Step 3. Reduce the dimension:
- In reality, most data does not exist in one-dimensional space, but it may exist in a higher-dimensional space. High-dimensional data can lead to the curse of dimensionality. Figure 2 illustrates that as the dimensionality increases, the sample data becomes sparser.
Figure 2. The higher the dimensionality, the sparser the sample data becomes.

Figure 2. The higher the dimensionality, the sparser the sample data becomes.

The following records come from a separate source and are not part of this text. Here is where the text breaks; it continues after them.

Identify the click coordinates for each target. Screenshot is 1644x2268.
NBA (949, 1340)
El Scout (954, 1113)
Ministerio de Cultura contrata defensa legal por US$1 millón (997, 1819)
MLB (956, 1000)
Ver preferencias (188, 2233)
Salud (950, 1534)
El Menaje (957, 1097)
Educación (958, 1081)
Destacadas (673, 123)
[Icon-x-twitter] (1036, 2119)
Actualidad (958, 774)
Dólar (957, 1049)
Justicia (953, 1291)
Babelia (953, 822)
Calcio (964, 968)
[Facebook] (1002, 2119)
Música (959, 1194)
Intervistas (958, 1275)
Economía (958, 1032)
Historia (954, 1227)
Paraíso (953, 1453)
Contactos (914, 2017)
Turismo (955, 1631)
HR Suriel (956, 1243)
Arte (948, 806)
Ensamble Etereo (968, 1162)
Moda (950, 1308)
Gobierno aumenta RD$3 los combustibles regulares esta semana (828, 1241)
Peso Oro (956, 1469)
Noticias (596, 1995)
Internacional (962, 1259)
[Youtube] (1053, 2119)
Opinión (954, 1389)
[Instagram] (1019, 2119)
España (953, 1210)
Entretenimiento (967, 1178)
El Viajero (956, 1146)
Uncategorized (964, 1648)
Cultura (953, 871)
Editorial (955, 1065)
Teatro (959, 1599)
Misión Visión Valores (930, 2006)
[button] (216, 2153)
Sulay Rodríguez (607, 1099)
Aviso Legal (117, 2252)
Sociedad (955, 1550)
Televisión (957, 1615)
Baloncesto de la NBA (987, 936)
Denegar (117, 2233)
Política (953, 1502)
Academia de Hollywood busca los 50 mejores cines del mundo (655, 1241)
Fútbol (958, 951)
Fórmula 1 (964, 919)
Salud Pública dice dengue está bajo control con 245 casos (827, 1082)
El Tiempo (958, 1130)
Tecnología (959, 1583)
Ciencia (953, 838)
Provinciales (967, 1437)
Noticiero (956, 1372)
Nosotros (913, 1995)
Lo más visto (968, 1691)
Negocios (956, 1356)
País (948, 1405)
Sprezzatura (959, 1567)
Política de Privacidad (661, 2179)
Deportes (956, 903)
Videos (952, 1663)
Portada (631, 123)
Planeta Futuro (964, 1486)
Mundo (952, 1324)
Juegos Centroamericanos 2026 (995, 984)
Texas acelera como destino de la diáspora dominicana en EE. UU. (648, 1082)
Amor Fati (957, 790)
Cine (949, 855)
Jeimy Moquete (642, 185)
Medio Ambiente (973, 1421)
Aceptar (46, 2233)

- We use the following different feature extraction methods for dimensionality reduction:
  1.
  PCA: A standard method for feature extraction is principal component analysis (PCA) [27]. Li et al. optimized PCA using importance assessment. The optimized PCA can perform feature screening and dimensionality reduction, thereby reducing the amount of data required for calculation and significantly reducing calculation time while maintaining or even improving accuracy. PCA linearly transforms the observed values of a series of possibly related variables through orthogonal transformation and projects them into a series of linearly unrelated variable values, which are called principal components. This method can reduce high-dimensional data to low-dimensional data. Its advantages include avoiding the curse of dimensionality, reducing data correlation, reducing calculation time, and improving model accuracy. However, if PCA is not applied to linear data, a large amount of structural information may be lost in the process of projecting the data vector.
  2.
  t-SNE: t-SNE (t-distributed Stochastic Neighbor Embedding) [28] is a nonlinear dimensionality reduction algorithm that uses a t-distribution to define a probability distribution in a low-dimensional space. It is often used for visualization and processing of high-dimensional datasets, and it can effectively alleviate the problem of structural information loss caused by the curse of dimensionality. The t-SNE algorithm consists of three parts.
  (a)
  t-SNE is used to find the similarity between two points in high-dimensional space. This method assigns a higher probability to similar data points while assigning a lower probability to data points with larger differences. Its formula is as follows:
  
  $\begin{matrix} P_{j | i} = \frac{exp (- | | x_{i} - x_{j} | |^{2} / 2 σ_{i}^{2})}{\sum_{k \neq i} exp (- | | x_{i} - x_{k} {| |}^{2} / 2 σ_{i}^{2})} \end{matrix}$
  
  where $P_{j | i}$ is the conditional probability, and $x_{i}$ and $x_{j}$ are the two data points whose similarity is to be calculated. If $x_{i}$ and $x_{j}$ are close to each other, then $P_{j | i}$ is large.
  (b)
  t-SNE defines the similar probability distribution of points in a low-dimensional space. Low-dimensional data often follows a t-distribution (because the t-distribution is robust to outliers) rather than a normal distribution. The formula for t-SNE in low-dimensional space is as follows:
  
  $\begin{matrix} q_{j | i} = \frac{exp (1 + | | y_{i} - y_{j} {| |}^{2})^{- 1}}{\sum_{k \neq i} exp (1 + | | y_{k} - y_{l} {| |}^{2})^{- 1}} \end{matrix}$
  
  (c)
  After obtaining the probabilities of high-dimensional space and low-dimensional space, the proximity between $P_{j | i}$ and $q_{j | i}$ is calculated. The calculation formula is as follows:
  
  $\begin{matrix} C & = & \sum_{i} K L (p_{i} | | q_{i}) \\ = & \sum_{i} \sum_{j} p_{j | i} log \frac{p_{j | i}}{q_{j | i}} \end{matrix}$
  
  where $p_{i}$ and $q_{i}$ are the conditional probabilities of high-dimensional space and low-dimensional space, respectively, C is the cost function, KL is the Kullback–Leibler divergence, and the Kullback–Leibler divergence is an indicator to measure the difference in probability distribution.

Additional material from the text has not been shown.